## GIVEN REQUEST
Convert the entries, starting with the first line and going on through the line with "Click the foreground", into a Markdown table with the columns Row and Entry line, numbering each row and leaving out blank lines.

....

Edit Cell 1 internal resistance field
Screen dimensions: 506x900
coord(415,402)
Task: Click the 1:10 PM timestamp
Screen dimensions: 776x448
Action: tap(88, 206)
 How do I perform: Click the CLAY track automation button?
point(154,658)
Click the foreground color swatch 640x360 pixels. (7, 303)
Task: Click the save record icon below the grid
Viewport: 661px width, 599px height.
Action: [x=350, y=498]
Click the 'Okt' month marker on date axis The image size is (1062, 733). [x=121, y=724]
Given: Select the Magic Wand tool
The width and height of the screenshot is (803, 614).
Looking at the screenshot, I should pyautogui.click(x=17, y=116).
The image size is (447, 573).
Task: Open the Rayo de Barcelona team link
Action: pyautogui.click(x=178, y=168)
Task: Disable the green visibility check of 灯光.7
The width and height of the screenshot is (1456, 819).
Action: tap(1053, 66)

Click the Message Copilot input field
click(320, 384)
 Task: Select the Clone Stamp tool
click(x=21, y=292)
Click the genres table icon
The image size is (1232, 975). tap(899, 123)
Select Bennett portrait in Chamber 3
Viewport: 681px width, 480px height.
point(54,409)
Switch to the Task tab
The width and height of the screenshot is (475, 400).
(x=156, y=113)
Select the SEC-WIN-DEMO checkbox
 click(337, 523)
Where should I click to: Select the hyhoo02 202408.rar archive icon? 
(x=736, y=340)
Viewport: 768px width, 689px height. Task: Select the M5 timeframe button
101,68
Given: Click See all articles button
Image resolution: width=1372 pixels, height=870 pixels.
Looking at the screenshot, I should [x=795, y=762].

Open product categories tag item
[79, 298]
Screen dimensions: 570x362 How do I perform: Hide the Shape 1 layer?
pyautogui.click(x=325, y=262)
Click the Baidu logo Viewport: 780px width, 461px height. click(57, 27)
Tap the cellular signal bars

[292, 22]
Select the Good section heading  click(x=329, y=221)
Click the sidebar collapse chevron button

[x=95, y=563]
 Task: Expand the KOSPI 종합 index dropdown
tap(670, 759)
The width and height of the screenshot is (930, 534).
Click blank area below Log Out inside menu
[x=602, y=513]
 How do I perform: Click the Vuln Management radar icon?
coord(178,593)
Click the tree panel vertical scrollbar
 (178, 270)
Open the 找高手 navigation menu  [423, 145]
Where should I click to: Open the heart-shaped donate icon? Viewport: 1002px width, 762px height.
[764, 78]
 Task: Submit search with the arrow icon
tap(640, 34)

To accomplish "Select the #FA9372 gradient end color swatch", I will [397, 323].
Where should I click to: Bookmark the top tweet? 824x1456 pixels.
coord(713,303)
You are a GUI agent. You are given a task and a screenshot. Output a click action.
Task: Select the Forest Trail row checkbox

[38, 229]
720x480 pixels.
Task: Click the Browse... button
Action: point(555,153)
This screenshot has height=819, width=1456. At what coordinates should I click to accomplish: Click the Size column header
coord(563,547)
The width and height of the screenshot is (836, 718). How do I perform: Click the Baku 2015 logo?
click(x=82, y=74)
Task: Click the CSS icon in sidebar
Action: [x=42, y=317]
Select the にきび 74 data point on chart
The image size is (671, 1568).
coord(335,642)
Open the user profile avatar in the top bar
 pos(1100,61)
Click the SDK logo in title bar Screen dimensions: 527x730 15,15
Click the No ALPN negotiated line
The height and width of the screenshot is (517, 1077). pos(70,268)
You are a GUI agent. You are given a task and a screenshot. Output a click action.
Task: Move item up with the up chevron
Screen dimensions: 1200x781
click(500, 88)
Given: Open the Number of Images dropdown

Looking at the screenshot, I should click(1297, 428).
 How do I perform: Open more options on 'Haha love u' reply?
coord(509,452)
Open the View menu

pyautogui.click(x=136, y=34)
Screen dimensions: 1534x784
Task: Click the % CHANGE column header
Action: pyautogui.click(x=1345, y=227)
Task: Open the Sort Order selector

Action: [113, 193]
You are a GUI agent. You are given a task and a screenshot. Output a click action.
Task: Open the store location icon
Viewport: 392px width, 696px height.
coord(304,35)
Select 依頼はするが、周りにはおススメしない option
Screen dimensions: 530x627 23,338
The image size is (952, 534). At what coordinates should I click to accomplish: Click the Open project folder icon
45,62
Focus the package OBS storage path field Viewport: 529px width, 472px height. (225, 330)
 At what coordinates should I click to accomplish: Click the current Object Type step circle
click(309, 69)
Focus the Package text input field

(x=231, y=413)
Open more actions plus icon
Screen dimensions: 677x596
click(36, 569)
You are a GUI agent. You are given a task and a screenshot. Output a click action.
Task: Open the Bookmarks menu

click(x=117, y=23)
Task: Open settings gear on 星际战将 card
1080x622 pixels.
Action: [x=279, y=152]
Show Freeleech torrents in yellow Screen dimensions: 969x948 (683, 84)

....

## SOLUTION TO THIS PROBLEM
| Row | Entry line |
|---|---|
| 1 | Edit Cell 1 internal resistance field |
| 2 | Screen dimensions: 506x900 |
| 3 | coord(415,402) |
| 4 | Task: Click the 1:10 PM timestamp |
| 5 | Screen dimensions: 776x448 |
| 6 | Action: tap(88, 206) |
| 7 |  How do I perform: Click the CLAY track automation button? |
| 8 | point(154,658) |
| 9 | Click the foreground color swatch 640x360 pixels. (7, 303) |